Here’s some additional advice we’ve found helps:

  1. Get a workspace - Even if it’s just a portion of a room separated by a sheet. If you don’t have a separate workstation, it can feel like you’re constantly working and never able to recharge. 
  2. Schedule breaks - Remote workers may find that their coworkers lack context about their day and schedule. For example, you may have a 30-minute meeting with one coworker who doesn’t realize you just finished a 2-hour sprint planning meeting. Many studies have shown scheduling breaks can help you be much more productive.
  3. Consider your air - In an office, someone else determines the temperature, humidity, light, etc., so it’s likely not top-of-mind. But in a home office, you’ll need to figure out the indoor climate that’s best for you. Are you closed into a little room, or does your HVAC system circulate air well? I found myself losing steam in the afternoons and after a great deal of investigation, I discovered that it’s because I was working in a room with the door closed all day—my workspace’s oxygen levels were measurably decreasing. I opened the door a crack and everything got better! 
  4. Get a plant - In addition to filtering the air, plants are just—well, nice. It’s great to have something green and vibrant near you as you work. If a plant isn’t your idea of a good time, at least consider investing in an air monitor to make sure your air quality is as ideal as possible.
  5. Be consistent - Working from home has a tendency to let your work bleed into the rest of your life and time. Being predictable about your work schedule is one of the most important things you can do, especially if you live with others. Leaving the office is easier when you have the social cues of everyone else leaving. At home, it might sometimes feel like you’re just trading one screen for another. Consider setting an alarm and make a hard stop for your work efforts so you can be predictable to yourself, your family, and roommates.

Make friends

It’s difficult to form close friendships with people when you only talk about business. That’s why we’ve made an intentional point to schedule remote happy hours. Anything you can do to foster friendships will pay off; you’ll have happier employees, less miscommunication, better collaboration, and more inspiration. Investing in people always pays off.

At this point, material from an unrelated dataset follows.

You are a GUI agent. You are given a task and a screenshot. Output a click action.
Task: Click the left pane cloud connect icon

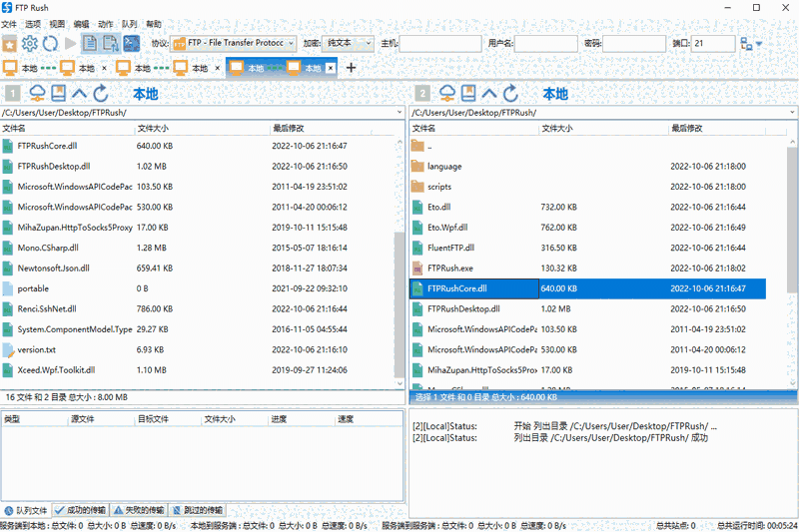point(38,94)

As one final note, most of this advice was formed before the pandemic, before the protests (see our blog post about George Floyd and racial injustice here), before the murder hornets, and before, well, 2020. Now, everyone is quarantined during a frankly frightening continual news cycle, trying to work. It’s a very different situation. People who’ve been working from home for years all agree this time period is very different even for them. Please make sure to give yourself and your coworkers understanding, empathy, and space as we all deal with these frankly hard-to-believe times together.